Excerpt from a dataset:
○ ○ ○ ○ ○ ○ ○

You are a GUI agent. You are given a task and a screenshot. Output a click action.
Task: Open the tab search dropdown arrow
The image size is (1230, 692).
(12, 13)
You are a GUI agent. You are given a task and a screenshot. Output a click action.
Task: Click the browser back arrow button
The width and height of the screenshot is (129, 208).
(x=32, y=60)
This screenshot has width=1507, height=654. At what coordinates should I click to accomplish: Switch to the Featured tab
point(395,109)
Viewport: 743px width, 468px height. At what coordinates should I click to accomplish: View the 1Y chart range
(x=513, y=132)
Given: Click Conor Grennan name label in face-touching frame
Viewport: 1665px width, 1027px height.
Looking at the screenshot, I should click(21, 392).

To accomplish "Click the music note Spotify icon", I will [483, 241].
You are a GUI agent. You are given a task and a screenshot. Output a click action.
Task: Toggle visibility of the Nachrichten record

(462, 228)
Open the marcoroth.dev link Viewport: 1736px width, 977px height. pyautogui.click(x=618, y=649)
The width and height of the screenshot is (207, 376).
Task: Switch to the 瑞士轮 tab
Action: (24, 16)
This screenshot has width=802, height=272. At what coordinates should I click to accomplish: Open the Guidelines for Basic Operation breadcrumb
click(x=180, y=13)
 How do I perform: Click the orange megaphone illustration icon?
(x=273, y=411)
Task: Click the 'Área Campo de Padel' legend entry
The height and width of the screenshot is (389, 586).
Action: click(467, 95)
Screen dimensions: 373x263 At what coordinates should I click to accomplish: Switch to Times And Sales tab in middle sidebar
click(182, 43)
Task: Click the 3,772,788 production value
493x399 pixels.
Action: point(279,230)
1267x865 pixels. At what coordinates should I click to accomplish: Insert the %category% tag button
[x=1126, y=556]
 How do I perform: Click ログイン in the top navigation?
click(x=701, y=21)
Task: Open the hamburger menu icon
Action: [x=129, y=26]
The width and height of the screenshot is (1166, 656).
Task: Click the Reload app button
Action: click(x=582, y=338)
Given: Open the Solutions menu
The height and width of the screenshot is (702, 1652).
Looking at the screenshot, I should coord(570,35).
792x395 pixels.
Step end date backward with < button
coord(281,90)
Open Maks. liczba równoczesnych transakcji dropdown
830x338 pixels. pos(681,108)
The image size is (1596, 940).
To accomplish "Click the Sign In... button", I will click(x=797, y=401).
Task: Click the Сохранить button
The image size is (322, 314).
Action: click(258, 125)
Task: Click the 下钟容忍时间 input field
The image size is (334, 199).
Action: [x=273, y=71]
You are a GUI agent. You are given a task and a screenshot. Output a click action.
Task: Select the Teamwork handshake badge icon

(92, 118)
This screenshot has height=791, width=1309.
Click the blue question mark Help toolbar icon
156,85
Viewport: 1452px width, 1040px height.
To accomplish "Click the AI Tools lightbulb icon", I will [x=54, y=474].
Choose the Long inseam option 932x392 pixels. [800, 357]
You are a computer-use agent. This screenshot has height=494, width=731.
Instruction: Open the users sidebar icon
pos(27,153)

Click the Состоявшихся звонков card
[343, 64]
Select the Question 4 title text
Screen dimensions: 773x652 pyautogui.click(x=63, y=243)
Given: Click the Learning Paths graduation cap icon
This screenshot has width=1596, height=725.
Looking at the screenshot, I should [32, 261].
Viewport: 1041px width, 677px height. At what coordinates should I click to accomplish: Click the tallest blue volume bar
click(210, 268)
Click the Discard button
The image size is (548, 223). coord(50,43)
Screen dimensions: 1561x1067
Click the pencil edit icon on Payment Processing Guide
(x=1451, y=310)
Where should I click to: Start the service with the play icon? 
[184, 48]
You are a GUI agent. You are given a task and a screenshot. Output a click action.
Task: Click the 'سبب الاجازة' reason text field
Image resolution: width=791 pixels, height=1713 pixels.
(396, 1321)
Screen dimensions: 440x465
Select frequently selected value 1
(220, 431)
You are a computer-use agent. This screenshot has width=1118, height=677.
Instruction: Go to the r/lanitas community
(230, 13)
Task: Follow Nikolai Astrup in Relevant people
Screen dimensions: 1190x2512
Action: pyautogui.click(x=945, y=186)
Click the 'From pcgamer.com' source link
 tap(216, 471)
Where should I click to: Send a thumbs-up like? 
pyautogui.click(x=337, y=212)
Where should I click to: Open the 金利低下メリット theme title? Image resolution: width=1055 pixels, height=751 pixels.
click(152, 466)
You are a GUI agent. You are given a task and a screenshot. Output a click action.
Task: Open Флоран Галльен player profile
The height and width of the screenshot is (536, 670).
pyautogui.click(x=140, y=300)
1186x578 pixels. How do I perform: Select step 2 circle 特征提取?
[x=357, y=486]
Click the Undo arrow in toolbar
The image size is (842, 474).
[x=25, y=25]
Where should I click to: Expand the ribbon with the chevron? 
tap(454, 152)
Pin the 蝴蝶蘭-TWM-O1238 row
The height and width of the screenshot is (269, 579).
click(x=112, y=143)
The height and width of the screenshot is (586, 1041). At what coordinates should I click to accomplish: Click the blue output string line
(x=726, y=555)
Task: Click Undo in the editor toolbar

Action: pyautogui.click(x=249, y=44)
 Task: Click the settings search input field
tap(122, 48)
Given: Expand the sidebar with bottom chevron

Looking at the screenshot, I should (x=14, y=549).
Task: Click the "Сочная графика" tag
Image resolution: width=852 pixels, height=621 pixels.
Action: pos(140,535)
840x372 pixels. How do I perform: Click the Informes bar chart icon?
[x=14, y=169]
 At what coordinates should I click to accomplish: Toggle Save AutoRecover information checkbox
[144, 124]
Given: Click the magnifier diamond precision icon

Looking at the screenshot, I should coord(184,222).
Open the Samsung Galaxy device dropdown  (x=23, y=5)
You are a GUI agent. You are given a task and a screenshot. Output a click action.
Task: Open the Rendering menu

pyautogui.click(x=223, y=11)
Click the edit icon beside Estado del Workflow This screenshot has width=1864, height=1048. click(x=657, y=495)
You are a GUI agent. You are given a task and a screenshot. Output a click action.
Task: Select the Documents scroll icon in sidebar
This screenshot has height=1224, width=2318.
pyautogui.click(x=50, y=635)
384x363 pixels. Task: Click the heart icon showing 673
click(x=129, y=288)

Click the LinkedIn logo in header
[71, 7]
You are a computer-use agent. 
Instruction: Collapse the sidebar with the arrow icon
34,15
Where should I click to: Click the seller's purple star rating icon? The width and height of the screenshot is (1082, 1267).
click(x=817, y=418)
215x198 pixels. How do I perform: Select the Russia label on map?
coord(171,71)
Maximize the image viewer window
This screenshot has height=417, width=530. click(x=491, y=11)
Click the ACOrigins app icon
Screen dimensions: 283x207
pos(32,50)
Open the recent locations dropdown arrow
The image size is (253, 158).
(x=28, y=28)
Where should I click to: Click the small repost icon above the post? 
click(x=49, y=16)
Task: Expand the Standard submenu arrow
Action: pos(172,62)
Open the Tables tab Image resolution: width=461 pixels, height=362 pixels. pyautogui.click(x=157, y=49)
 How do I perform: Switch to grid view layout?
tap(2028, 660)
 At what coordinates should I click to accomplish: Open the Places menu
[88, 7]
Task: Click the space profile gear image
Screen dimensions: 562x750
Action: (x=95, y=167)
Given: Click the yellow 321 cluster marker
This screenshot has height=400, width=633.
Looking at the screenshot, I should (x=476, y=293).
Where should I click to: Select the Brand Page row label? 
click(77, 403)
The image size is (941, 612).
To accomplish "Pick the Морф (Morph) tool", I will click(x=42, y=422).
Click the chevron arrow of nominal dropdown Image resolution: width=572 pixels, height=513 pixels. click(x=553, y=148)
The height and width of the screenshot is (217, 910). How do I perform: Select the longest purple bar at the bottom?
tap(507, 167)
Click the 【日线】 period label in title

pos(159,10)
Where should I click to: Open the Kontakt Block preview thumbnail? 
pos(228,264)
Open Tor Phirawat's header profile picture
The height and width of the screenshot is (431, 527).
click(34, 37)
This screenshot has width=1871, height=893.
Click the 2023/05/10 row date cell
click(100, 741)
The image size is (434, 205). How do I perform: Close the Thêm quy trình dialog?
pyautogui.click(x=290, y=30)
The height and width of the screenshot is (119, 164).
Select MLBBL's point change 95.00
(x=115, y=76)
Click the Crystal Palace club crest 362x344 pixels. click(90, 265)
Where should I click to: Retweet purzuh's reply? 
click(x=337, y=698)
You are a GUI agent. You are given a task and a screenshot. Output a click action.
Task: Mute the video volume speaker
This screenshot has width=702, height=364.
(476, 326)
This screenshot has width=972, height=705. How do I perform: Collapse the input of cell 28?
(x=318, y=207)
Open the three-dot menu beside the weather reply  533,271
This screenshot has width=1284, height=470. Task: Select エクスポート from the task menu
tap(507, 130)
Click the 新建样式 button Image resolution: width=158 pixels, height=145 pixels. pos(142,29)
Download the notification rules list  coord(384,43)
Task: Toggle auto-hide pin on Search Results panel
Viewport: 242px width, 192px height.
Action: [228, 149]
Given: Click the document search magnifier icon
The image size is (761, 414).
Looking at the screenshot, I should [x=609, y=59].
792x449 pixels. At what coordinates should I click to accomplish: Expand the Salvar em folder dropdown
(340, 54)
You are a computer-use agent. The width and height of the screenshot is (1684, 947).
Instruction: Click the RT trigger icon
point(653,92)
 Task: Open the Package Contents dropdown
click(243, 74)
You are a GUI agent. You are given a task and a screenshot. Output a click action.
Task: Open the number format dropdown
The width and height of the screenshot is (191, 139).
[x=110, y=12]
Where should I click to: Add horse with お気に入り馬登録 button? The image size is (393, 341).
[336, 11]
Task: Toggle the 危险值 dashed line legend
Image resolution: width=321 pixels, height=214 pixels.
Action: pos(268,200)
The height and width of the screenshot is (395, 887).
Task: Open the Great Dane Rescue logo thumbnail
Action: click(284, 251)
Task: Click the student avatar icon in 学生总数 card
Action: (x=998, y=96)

○ ○ ○ ○ ○ ○ ○

(Exercise description): Reproduce the lines from the one containing "Where should I click to: Add" up to and including the final line, substituting "dotted line" for "dashed line" and leaving everything else unchanged.

(Solution):
Where should I click to: Add horse with お気に入り馬登録 button? The image size is (393, 341).
[336, 11]
Task: Toggle the 危险值 dotted line legend
Image resolution: width=321 pixels, height=214 pixels.
Action: pos(268,200)
The height and width of the screenshot is (395, 887).
Task: Open the Great Dane Rescue logo thumbnail
Action: click(284, 251)
Task: Click the student avatar icon in 学生总数 card
Action: (x=998, y=96)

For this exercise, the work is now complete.